──────── ENTRIES SUPPLIED ────────

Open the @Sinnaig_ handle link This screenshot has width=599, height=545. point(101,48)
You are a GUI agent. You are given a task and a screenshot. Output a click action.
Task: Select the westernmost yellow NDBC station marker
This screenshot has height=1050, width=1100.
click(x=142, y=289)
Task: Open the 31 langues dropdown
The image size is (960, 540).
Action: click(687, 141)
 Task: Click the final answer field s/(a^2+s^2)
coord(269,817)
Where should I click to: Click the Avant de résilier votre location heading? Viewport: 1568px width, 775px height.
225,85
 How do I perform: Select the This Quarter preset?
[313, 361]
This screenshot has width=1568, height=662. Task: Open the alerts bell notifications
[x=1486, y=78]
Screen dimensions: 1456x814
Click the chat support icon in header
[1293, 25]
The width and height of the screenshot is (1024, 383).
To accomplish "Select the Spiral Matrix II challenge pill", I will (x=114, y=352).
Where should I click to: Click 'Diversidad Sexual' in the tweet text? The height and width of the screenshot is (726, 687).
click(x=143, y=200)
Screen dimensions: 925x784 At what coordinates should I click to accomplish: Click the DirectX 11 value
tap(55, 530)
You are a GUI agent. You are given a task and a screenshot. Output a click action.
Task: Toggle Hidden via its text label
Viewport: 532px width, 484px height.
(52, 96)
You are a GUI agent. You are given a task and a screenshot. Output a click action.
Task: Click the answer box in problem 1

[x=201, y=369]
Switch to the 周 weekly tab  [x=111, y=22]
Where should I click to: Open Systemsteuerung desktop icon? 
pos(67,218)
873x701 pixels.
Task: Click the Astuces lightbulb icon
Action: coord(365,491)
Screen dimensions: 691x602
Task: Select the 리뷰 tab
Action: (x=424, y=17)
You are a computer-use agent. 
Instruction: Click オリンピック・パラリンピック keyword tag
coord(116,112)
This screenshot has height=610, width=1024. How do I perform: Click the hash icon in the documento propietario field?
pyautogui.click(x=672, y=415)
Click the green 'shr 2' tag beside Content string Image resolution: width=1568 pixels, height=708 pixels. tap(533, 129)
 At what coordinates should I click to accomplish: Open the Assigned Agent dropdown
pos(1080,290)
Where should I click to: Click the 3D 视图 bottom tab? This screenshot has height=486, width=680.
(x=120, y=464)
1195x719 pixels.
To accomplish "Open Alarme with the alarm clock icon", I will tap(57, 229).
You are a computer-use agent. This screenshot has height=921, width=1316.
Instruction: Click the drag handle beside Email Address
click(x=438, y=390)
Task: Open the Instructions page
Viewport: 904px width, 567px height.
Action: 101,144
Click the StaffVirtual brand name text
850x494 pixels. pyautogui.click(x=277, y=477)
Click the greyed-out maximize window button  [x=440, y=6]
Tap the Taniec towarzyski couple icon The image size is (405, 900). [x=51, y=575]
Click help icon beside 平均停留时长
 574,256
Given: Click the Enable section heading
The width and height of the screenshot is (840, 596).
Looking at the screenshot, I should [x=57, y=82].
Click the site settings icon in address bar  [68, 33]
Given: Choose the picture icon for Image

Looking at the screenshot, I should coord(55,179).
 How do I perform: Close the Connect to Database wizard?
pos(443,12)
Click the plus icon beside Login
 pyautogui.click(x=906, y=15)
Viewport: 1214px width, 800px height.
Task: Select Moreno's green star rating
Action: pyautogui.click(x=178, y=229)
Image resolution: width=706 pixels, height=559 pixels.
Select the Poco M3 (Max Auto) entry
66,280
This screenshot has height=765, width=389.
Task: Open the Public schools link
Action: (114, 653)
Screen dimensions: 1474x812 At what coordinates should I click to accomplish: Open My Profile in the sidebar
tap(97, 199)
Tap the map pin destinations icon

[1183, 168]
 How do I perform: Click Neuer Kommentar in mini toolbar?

────────

### EXERCISE DETAILS
All lines in the listing above with the string "resolution" should be returned.

### RESULT
Click the green 'shr 2' tag beside Content string Image resolution: width=1568 pixels, height=708 pixels. tap(533, 129)
Image resolution: width=706 pixels, height=559 pixels.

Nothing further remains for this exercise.